### WORK ITEM
Below are records; count how many of their lines contain the word "will" and give the number alone.

### SOURCE RECORDS
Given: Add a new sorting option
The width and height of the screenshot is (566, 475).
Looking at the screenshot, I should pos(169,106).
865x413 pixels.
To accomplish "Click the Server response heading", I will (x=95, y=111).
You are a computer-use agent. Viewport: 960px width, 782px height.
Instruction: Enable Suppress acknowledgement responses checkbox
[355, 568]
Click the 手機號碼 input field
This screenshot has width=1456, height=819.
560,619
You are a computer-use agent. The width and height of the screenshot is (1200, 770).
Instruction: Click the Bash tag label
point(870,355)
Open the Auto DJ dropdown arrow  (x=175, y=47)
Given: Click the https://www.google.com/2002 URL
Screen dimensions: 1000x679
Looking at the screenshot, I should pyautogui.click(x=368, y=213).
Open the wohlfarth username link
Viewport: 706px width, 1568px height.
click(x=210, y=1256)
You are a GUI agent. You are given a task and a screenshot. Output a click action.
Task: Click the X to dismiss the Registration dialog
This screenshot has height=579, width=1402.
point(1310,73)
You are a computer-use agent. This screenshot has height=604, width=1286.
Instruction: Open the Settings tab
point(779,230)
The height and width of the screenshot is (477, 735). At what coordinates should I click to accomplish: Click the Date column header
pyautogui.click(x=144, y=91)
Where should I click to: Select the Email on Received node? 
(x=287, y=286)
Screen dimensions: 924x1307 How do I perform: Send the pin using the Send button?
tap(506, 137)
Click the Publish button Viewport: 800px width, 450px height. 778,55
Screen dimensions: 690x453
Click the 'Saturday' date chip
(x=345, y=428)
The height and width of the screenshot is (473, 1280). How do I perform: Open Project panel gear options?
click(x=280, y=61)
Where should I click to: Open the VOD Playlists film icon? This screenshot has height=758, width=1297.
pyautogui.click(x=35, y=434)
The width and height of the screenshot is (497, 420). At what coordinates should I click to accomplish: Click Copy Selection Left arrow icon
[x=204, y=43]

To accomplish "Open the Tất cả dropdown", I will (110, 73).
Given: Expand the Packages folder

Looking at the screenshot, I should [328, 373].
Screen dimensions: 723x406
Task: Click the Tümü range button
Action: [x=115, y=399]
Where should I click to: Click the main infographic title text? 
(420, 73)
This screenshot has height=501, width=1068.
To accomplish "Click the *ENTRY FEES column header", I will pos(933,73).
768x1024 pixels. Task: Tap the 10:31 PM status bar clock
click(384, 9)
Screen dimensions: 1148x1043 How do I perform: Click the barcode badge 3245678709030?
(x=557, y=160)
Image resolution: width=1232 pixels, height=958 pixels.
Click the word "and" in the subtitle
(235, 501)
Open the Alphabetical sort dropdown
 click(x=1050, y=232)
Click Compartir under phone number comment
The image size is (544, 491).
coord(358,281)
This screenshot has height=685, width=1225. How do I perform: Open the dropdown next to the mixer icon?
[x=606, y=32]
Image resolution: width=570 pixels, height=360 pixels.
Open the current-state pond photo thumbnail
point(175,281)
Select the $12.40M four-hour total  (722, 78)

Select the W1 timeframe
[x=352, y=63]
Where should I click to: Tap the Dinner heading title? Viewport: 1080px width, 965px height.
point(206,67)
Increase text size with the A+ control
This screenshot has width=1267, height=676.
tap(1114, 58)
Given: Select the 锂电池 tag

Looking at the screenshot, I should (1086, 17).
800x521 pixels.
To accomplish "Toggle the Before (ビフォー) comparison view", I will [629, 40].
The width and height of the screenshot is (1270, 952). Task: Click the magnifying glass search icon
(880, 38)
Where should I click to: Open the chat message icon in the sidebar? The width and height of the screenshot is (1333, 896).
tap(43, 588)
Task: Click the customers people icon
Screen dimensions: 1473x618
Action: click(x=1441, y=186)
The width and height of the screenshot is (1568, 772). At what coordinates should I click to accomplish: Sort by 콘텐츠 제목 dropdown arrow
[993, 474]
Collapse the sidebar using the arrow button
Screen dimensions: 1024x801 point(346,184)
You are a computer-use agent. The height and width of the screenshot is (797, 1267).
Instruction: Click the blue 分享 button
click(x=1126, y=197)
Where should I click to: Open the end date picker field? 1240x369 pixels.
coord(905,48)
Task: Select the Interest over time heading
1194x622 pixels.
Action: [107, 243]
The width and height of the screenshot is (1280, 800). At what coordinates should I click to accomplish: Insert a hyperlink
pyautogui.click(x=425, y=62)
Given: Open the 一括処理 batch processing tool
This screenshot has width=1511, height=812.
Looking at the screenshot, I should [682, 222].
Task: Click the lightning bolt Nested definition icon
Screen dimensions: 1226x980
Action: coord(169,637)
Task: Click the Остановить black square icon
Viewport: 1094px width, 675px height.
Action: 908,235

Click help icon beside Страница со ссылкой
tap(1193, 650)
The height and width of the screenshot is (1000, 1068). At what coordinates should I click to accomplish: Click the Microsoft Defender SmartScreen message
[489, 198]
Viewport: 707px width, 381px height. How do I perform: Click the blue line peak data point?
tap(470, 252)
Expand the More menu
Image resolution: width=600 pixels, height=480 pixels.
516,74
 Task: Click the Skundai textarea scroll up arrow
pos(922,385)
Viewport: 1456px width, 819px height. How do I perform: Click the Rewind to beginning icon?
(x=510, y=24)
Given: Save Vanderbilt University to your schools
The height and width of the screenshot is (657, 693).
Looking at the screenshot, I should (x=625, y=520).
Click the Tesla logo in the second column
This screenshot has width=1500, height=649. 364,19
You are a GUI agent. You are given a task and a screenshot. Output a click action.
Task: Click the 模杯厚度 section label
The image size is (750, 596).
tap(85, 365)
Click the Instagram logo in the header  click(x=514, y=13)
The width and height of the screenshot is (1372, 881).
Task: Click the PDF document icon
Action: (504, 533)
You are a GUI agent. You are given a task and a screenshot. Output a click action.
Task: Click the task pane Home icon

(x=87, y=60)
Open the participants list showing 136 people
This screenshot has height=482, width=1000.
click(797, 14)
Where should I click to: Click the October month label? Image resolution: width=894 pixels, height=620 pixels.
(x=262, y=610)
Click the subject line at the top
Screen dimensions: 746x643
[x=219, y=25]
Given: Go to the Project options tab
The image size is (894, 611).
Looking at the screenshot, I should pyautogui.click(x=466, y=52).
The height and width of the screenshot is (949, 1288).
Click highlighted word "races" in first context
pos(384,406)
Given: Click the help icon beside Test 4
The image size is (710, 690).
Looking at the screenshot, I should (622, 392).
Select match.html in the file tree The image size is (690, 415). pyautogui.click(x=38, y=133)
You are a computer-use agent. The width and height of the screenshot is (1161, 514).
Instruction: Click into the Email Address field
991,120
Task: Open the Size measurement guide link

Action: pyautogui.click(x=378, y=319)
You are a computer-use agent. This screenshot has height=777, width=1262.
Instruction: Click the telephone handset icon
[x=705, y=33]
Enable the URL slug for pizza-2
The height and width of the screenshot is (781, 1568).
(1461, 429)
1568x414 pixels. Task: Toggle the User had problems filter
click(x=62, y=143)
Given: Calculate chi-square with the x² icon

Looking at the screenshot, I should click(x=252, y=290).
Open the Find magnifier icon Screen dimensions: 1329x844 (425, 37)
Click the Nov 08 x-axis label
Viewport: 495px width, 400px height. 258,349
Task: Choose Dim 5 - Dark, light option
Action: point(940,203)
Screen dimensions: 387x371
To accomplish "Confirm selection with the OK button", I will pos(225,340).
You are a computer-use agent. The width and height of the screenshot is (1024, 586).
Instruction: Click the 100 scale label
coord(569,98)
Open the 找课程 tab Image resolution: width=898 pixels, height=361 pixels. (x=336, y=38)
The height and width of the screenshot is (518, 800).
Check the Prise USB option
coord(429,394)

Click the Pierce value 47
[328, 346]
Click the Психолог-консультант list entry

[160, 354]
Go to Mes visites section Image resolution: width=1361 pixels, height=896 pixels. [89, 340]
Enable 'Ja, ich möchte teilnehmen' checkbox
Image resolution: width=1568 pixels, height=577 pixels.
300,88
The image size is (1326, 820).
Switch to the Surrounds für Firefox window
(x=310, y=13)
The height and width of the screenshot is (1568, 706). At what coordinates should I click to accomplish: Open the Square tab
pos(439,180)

### COMPLETED TASK
5